- **What is being asked**:
Retype part of the article on the Canadian dollar, starting at the words "By Fergal Smith" and stopping after the words "and firmer inflation.".

CANADA FX DEBT-C$ rallies as BoC hikes rates despite NAFTA cloud

 (New throughout)
    * Canadian dollar at C$1.2387, or 80.73 U.S. cents
    * Loonie touches its strongest since Jan. 5 at C$1.2362
    * Bond prices mixed across the yield curve
    * Canada-U.S. 2-year spread widens by 2.9 basis points

    By Fergal Smith
    TORONTO, Jan 17 (Reuters) - The Canadian dollar strengthened
to a 12-day high against the greenback on Wednesday after the
Bank of Canada hiked interest rates and indicated confidence in
the outlook for the economy, even as it sounded a cautious tone
on the future of NAFTA.
    The central bank raised its benchmark interest rate by 25
basis points to 1.25 percent, as expected, after recent data
showed strong job growth and firmer inflation.    
    The loonie initially fell as the bank's worries about
prospects for the North American Free Trade Agreement dented
expectations for additional rate increases.

- **Dataset section**:
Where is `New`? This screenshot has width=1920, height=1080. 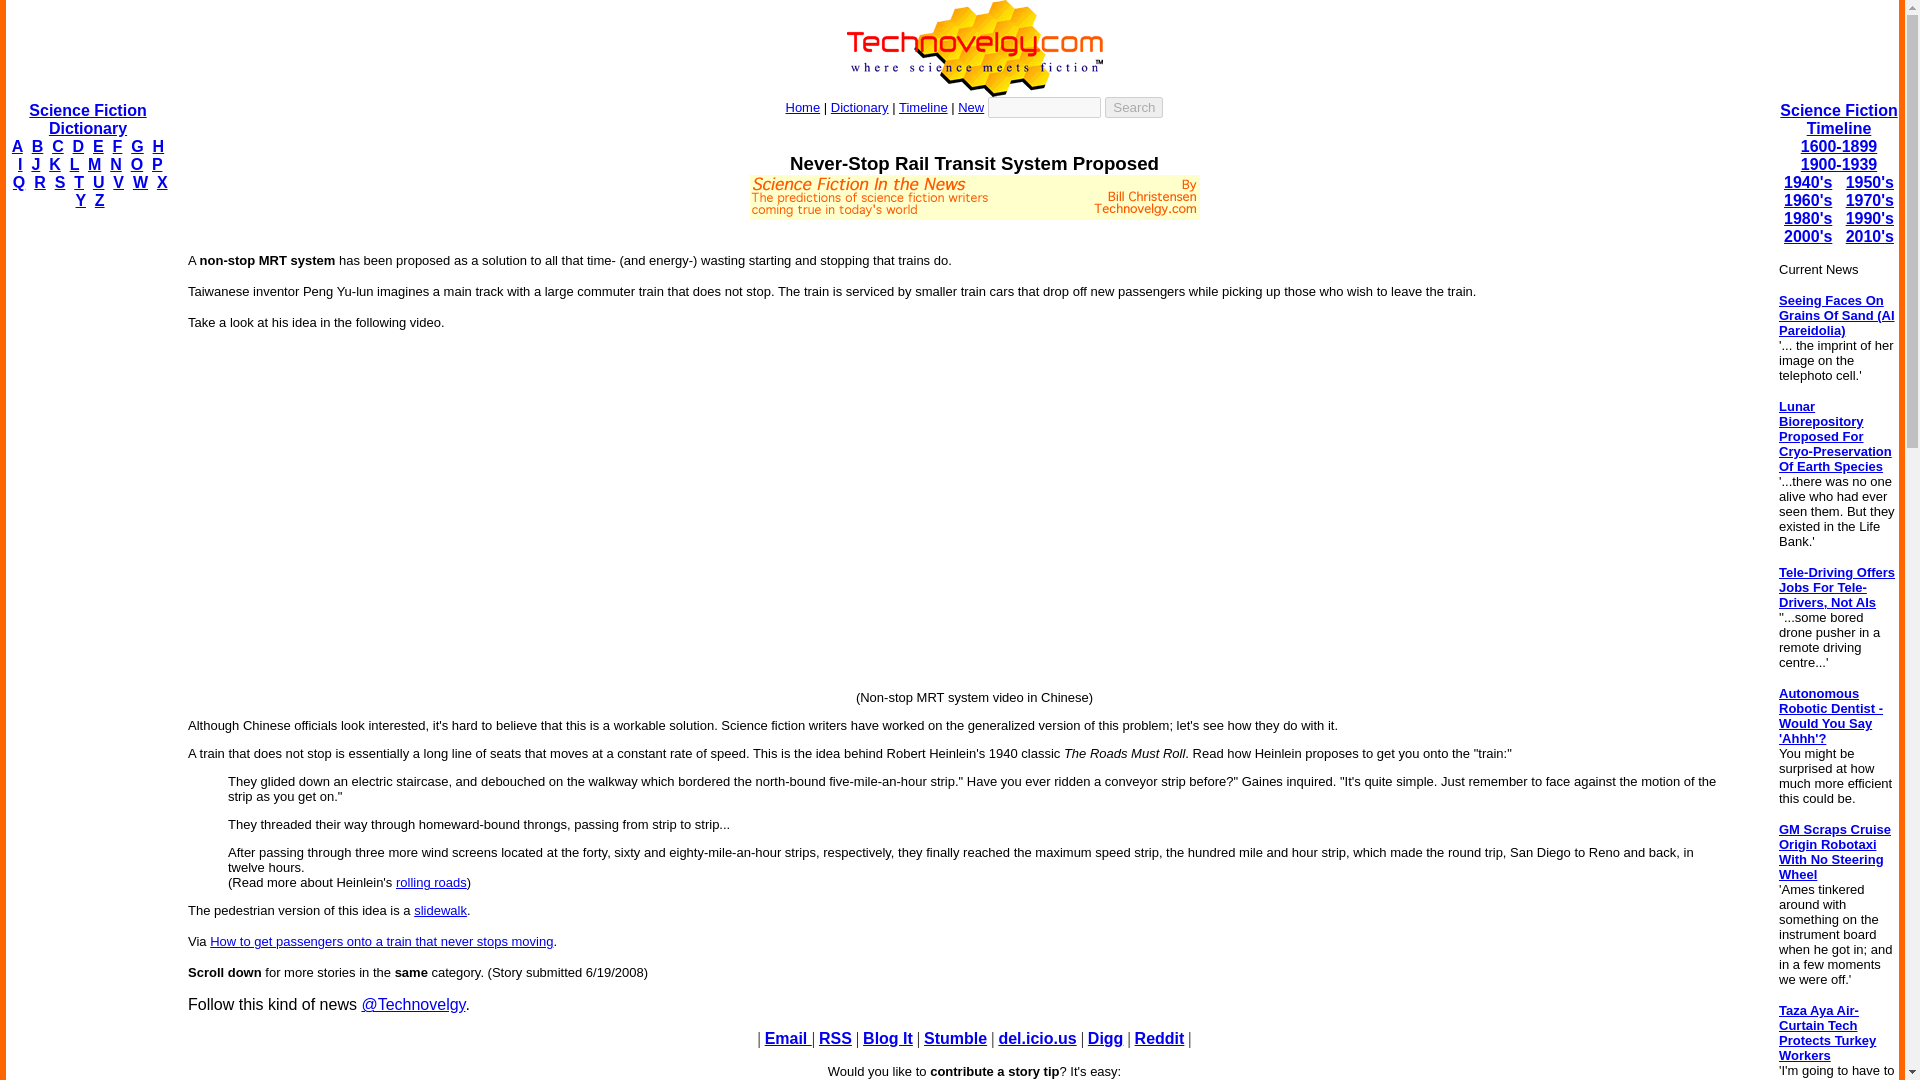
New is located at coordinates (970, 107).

- **Correct output**:
By Fergal Smith
    TORONTO, Jan 17 (Reuters) - The Canadian dollar strengthened
to a 12-day high against the greenback on Wednesday after the
Bank of Canada hiked interest rates and indicated confidence in
the outlook for the economy, even as it sounded a cautious tone
on the future of NAFTA.
    The central bank raised its benchmark interest rate by 25
basis points to 1.25 percent, as expected, after recent data
showed strong job growth and firmer inflation.